Esta es la pugna eterna entre quienes no quieren que nada cambie, para mantener un statu quo que estratifica la sociedad y privilegia a los que más tienen; y los que quieren que las cosas cambien, que progresen, en pos de una justicia social que mejore las condiciones de vida de las clases populares y medias, y reconozca nuevos derechos y libertades acordes a la evolución de las demandas sociales. Ésta es la razón que hace inviable la equidistancia, pues no existe un término medio entre el estatismo y el progreso que se puede modular, pero que siempre implica cambiar las cosas.
Pugna que en estos meses está presente en diferentes ámbitos donde se dirime una lucha de poder. En el Vaticano, durante el proceso de elección del nuevo Papa, que ha reverdecido el debate entre los conservadores de las interpretaciones más dogmáticas del mensaje del Cristo crucificado, y los defensores de una iglesia más abierta a las realidades de una sociedad plural y diversa que reclama un cambio de enfoque en el mensaje del catolicismo. Veremos para donde tira el nuevo Sumo Pontífice.
Lo mismo sucede en EEUU, epítome del populismo disruptivo de las democracias occidentales, encarnado por Trump, un mediocre que necesita sentirse el centro de todo, del mundo, incluso Papa ha llegado a decir, para sublimar su baja autoestima. Todos los histriones, como él, necesitan tener amarrado el poder férreamente, para hacer lo que le venga en gana que pasa por derruir el sistema de controles y contrapesos, el Estado democrático, que es la barrera que les impiden gobernar como lo que son: sátrapas. Todos, Orban, Erdogan, Netanyahu, etc., siguen la misma pauta de suprimir derechos y libertades adquiridas que suponen cambio y progreso. De ahí que la mixtura social favorecida por la inmigración, que abre las mentes a la pluralidad de visiones de la vida, sea el enemigo a batir para mantener unas esencias de raza, moralidad, y tradición que les permiten mantener el adocenamiento de las mentes articulado en la exacerbación del nacionalismo.
Lo mismo sucede en España, donde esperar que el PP (condicionado por Vox), se avenga a negociar y pactar o, simplemente dialogar, es pedir peras al olmo, porque como cromo nacional del populismo disruptivo, las necesidades y penurias de la ciudadanía solo le sirven de arma arrojadiza contra el Gobierno de progres que ocupa la Moncloa. Muestras sobradas son las excusas, que se le agotan, para justificar el no permanente a todo, aunque a Feijóo no se le caiga de la boca el mensaje falaz de que el PP es un partido de Estado.
Cerrazón justificada en que no se cuenta con ellos y no se les informa o cuando se les consulta y se abre una negociación, porque el Gobierno no acepta ninguna de sus propuestas que el PP plantea como imposiciones, todo o nada, que impiden cualquier negociación.

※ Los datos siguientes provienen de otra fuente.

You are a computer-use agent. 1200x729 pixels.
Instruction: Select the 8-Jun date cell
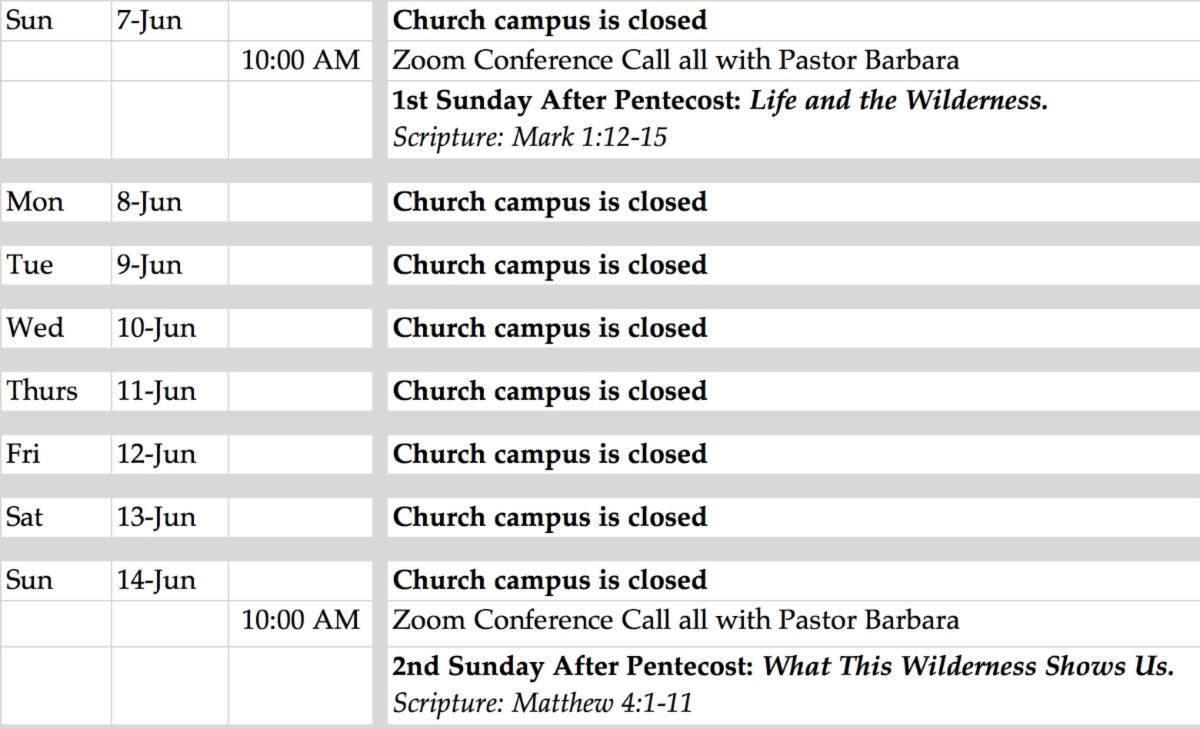click(x=149, y=202)
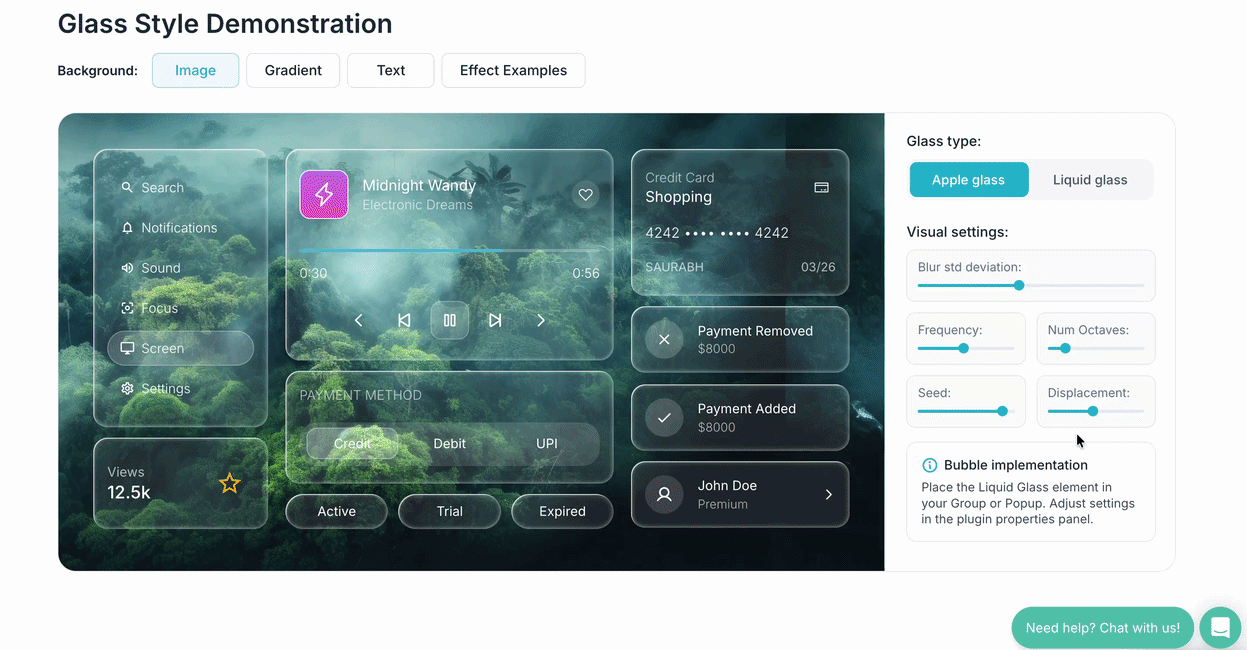Viewport: 1247px width, 650px height.
Task: Click the star icon on Views card
Action: (x=230, y=484)
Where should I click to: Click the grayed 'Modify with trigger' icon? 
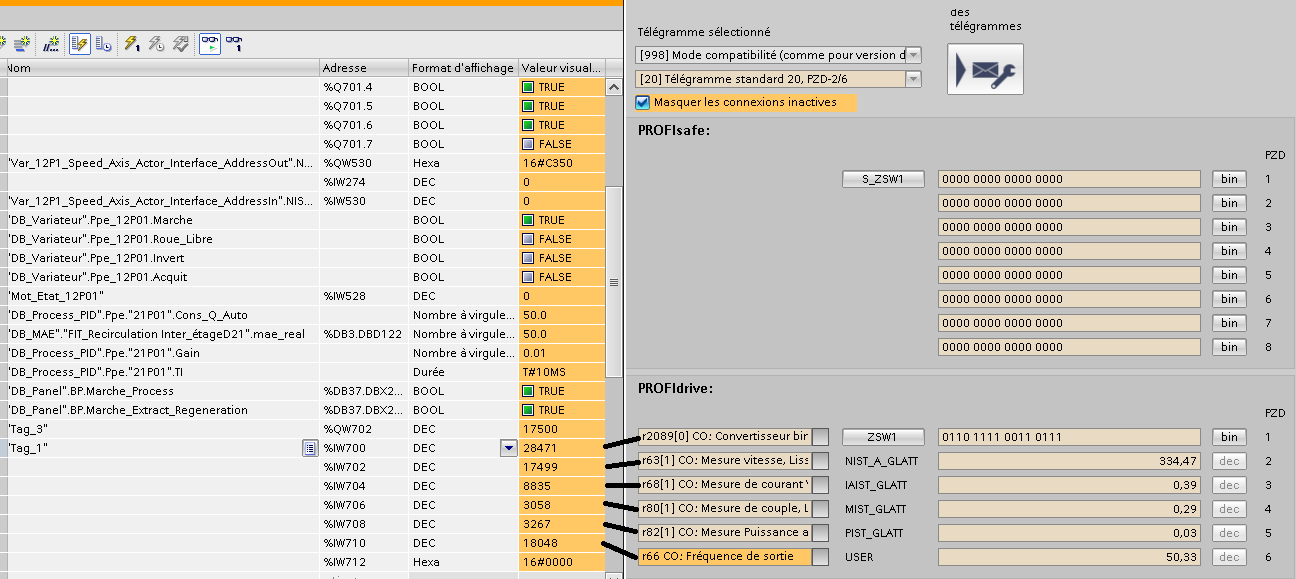click(157, 43)
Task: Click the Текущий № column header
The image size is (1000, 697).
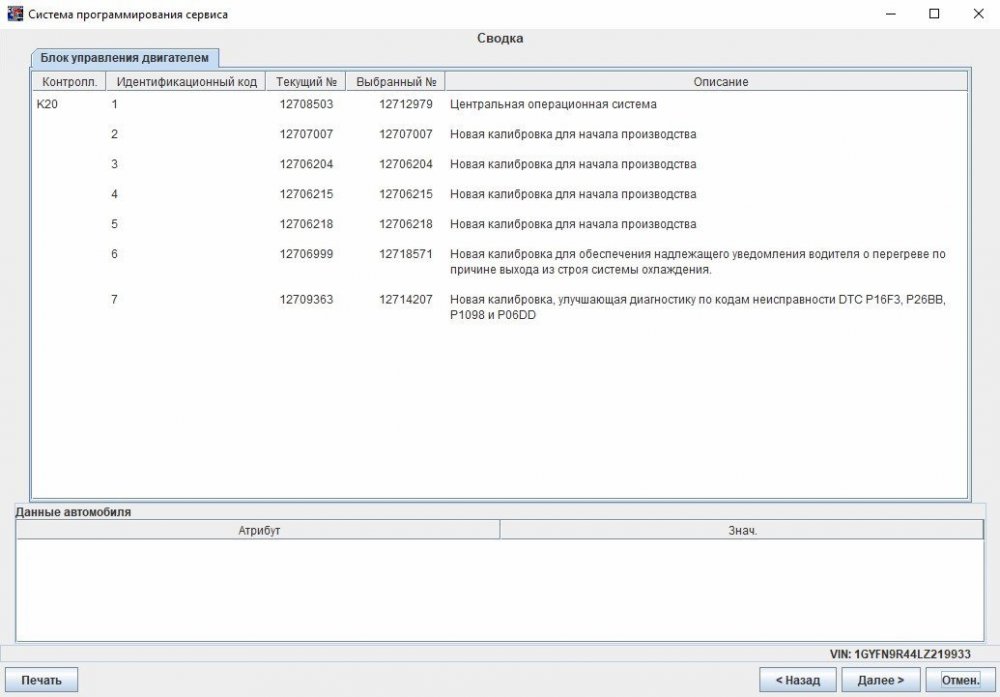Action: [306, 82]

Así justifica su proyecto real, que oculta, y se permite el lujo desvergonzado de votar en contra de la subida de las pensiones, del salario mínimo, de la reducción de la jornada laboral, del plan de vivienda para abaratar los alquileres, del plan de defensa de la economía española frente a los aranceles de Trump, de la distribución de inmigrantes menores o contra cualquier proyecto que reduzca la desigualdad.
Artimaña cobarde esa de echar la culpa al maestro armero, en lugar de ir a cara descubierta ante la ciudadanía optando por la infamia de esconder que el PP es: un partido de derecha, populista y disruptivo, que necesita tener el poder para evitar todo progreso, todo cambio social que pasa por defender a los poderosos y sus privilegios. Así quedó demostrado en el debate en el Congreso sobre el apagón, donde Feijóo defendió, de manera encendida, la prolongación de la vida útil de las centrales nucleares, en manos de las grandes energéticas, con el objetivo de reducir el peso de las renovables que abaratan el coste de la electricidad a los consumidores.
Cuando uno se avergüenza y esconde el sentido ético y moral de aquello que defiende necesita enmarañarlo todo con mentiras y tergiversaciones de los hechos objetivos. Engaño deliberado que crea el ambiente irrespirable y ponzoñoso que polariza la vida política y social del país.